Stryker of the Yard (also known as Stryker of Scotland Yard, Scotland Yard Cases and Inspector Stryker) is a 1953 British second feature ('B') crime film directed by Arthur Crabtree and starring Clifford Evans, Susan Stephen, Jack Watling and Eliot Makeham. It was written by Lester Powell and Guy Morgan.
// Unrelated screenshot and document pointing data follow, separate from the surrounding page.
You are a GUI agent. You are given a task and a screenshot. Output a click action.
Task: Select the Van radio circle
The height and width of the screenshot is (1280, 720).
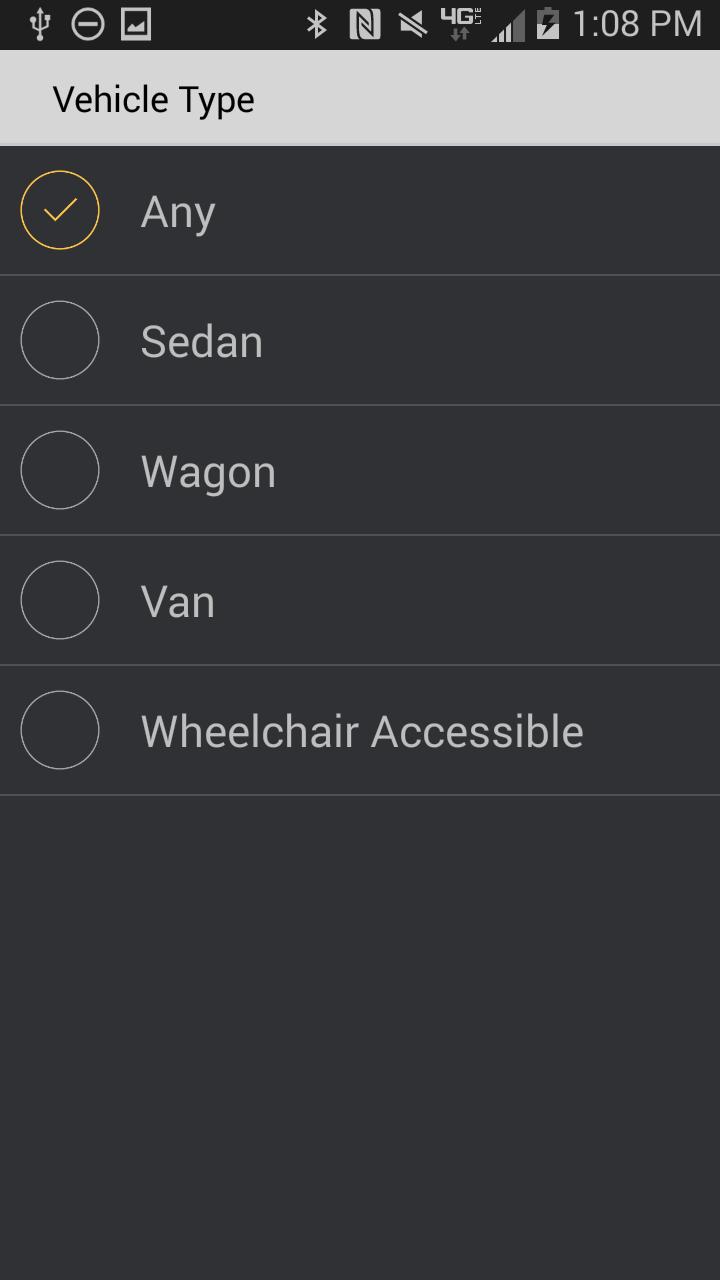click(60, 600)
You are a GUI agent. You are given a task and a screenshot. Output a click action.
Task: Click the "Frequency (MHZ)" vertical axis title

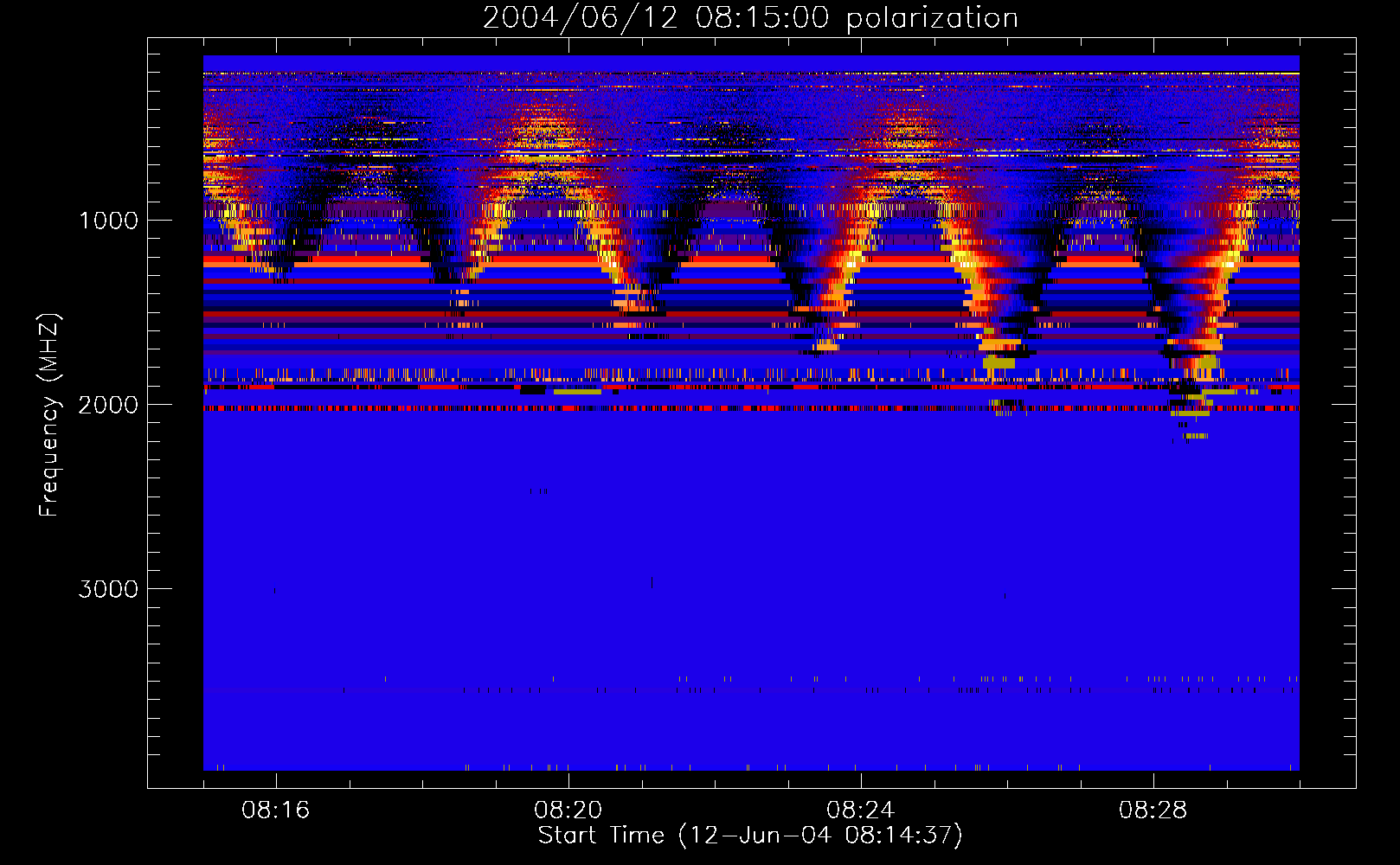[48, 415]
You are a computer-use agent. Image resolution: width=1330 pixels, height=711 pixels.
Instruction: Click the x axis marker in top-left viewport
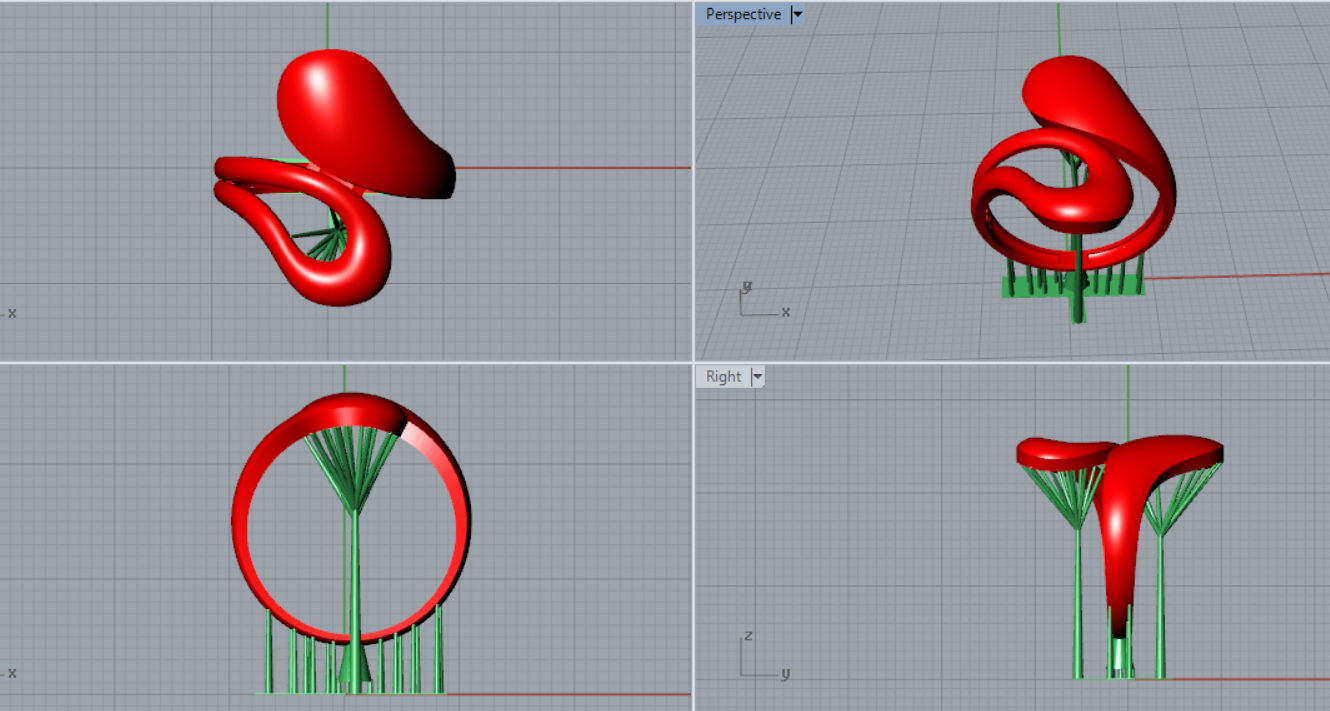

The film comprises two episodes of the British television series Stryker of the Yard, edited together: "The Case of the Studio Payroll" and "The Case of Uncle Henry". A second compilation film, Companions in Crime, followed in 1954.

== TV series ==
The 15-episode TV series, starring Evans, George Woodbridge, and Tim Turner was produced by William N. Boyle in 1953–1954 and broadcast in the U.S. by ABC in 1957, and in Britain by ATV in 1962–1963. Host Tom Fallon introduced each episode, and at the end of each story intoned: "And it just goes to show that crime does not pay." The episode "The Case of Uncle Henry" is believed lost.

==Cast==
(1) refers to "The Case of the Studio Payroll"; (2) refers to "The Case of Uncle Henry".
- Clifford Evans as Inspector Stryker (1, 2)
- Susan Stephen as Peggy Sinclair (1)
- Jack Watling as Tony Ashworth (1)
- Eliot Makeham as Uncle Henry Petheridge (2)
- George Woodbridge as Sergeant Hawker (1, 2)

==Reception==
The Monthly Film Bulletin wrote: "To give this 'double-decker' a convincing appearance, it is introduced by an ex-Scotland Yard officer. This, however, cannot cover up the improbable plots and poor script. Not even the conscientious playing – notably by Eliot Makeham as Uncle Henry – succeeds in bringing the film to life."

In British Sound Films: The Studio Years 1928–1959 David Quinlan rated the film as "mediocre", writing: "Light-hearted, light-weight sleuthing; only Makeham brings it to life."